• [MATERIAL SUPPLIED]
++++++++++

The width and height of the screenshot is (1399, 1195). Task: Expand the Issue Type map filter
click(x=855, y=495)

++++++++++

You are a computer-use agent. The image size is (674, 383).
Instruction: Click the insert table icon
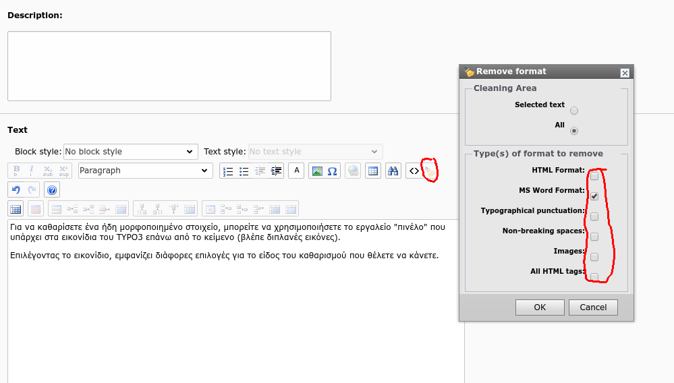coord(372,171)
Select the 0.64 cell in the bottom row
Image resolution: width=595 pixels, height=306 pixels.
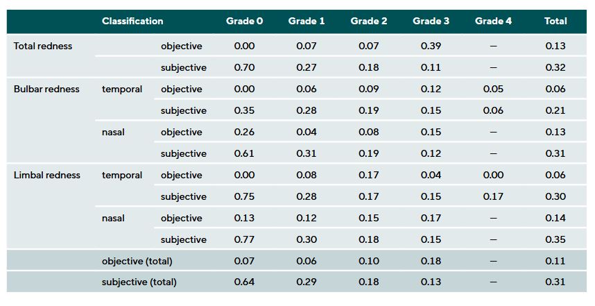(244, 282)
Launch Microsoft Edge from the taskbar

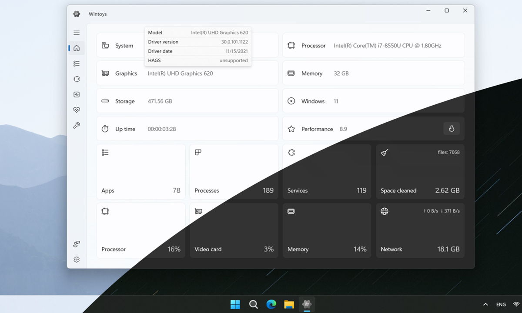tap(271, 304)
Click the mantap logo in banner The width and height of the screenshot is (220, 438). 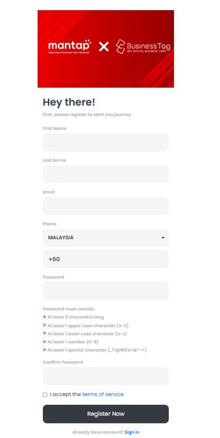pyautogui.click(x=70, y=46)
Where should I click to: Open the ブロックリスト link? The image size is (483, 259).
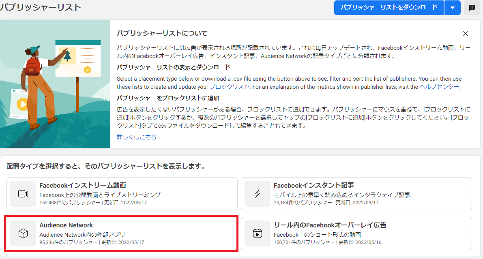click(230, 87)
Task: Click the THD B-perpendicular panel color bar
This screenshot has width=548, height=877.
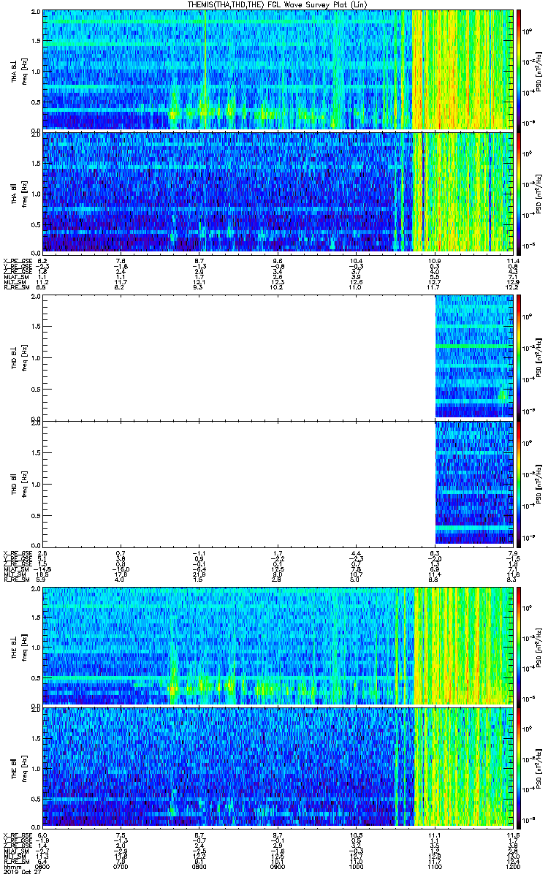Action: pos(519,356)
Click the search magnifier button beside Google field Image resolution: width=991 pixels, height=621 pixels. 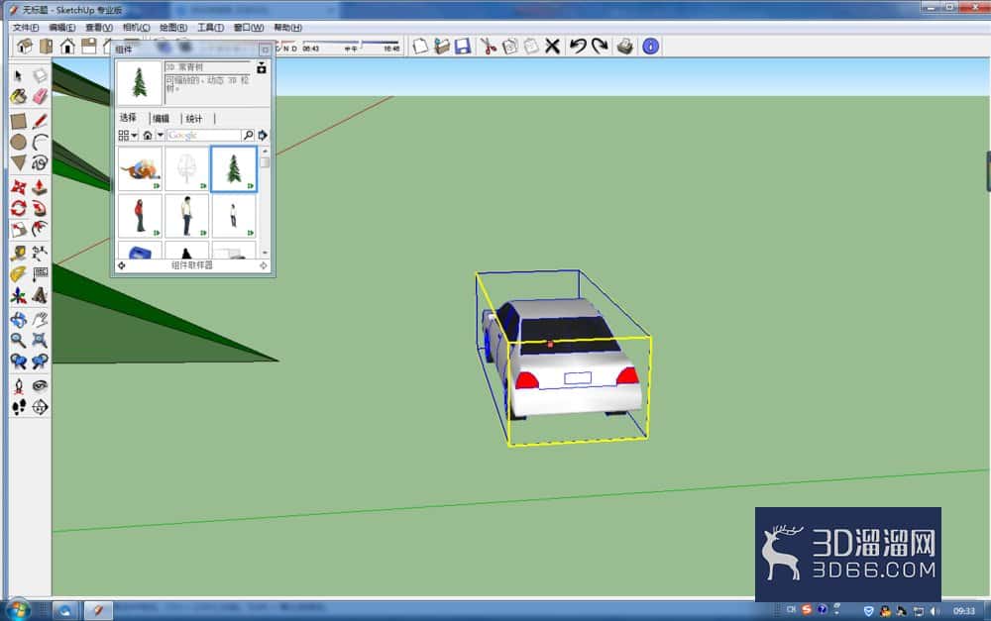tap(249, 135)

++++++++++

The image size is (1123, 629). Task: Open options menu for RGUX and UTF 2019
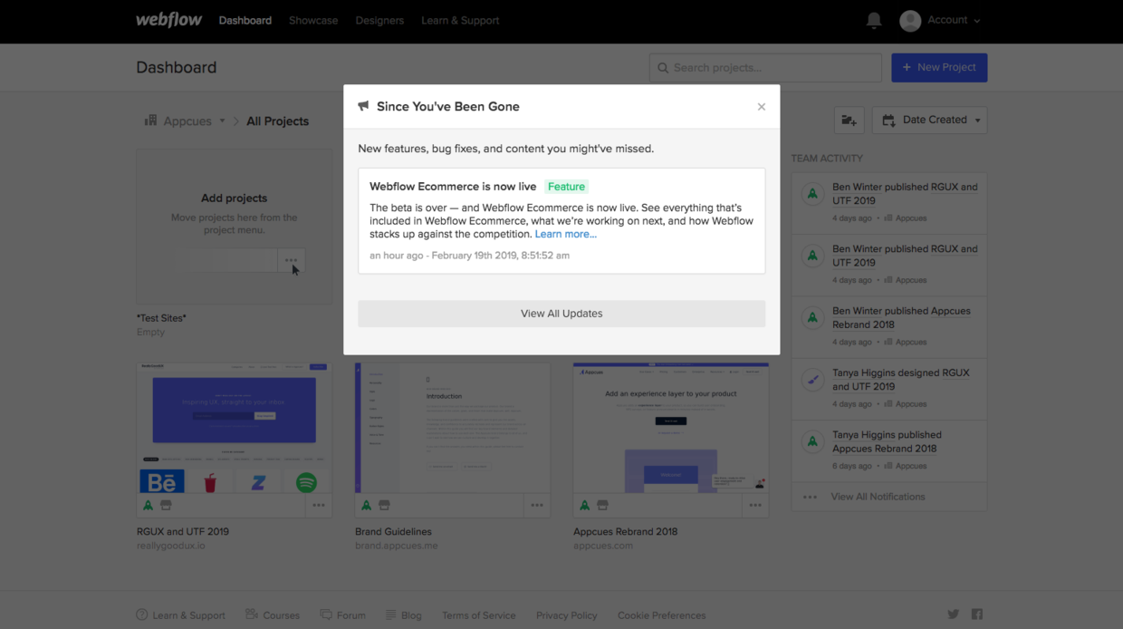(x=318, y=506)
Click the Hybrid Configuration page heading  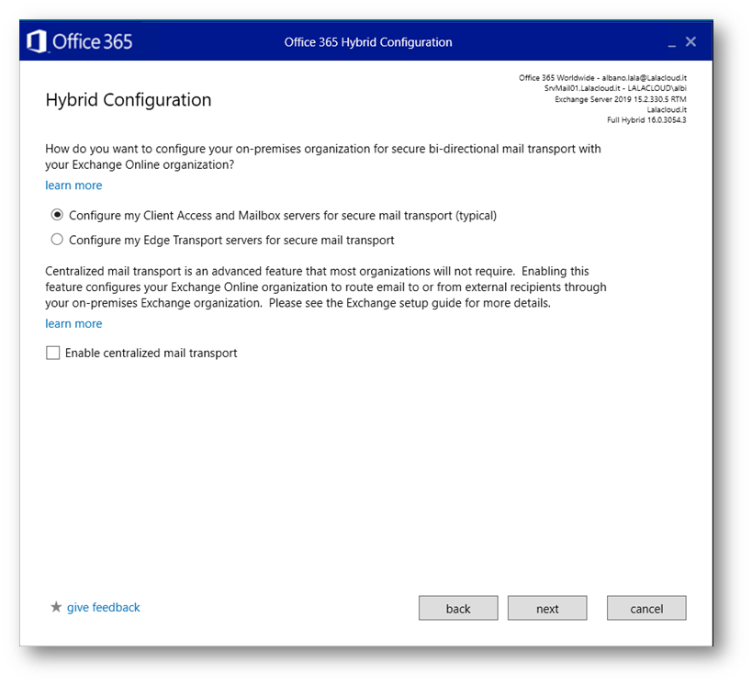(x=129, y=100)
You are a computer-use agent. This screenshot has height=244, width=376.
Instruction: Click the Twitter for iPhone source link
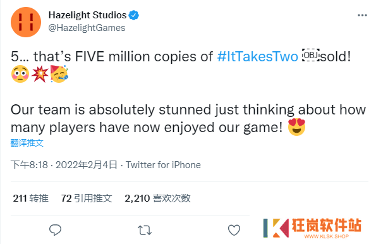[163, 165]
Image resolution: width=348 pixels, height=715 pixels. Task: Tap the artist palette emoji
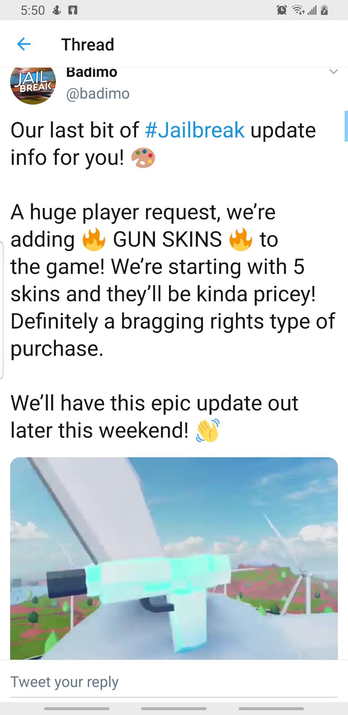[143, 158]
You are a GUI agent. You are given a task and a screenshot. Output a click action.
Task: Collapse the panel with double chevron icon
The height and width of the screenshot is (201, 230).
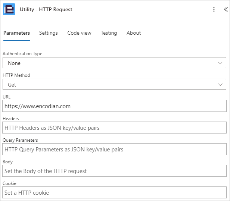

++++++++++

• [INSTRUCTIONS FOR THE TASK]
Go through the listing above and return each line that includes the word "panel".

• [YOUR RESPONSE]
Task: Click the THD B-perpendicular panel color bar
Task: Collapse the panel with double chevron icon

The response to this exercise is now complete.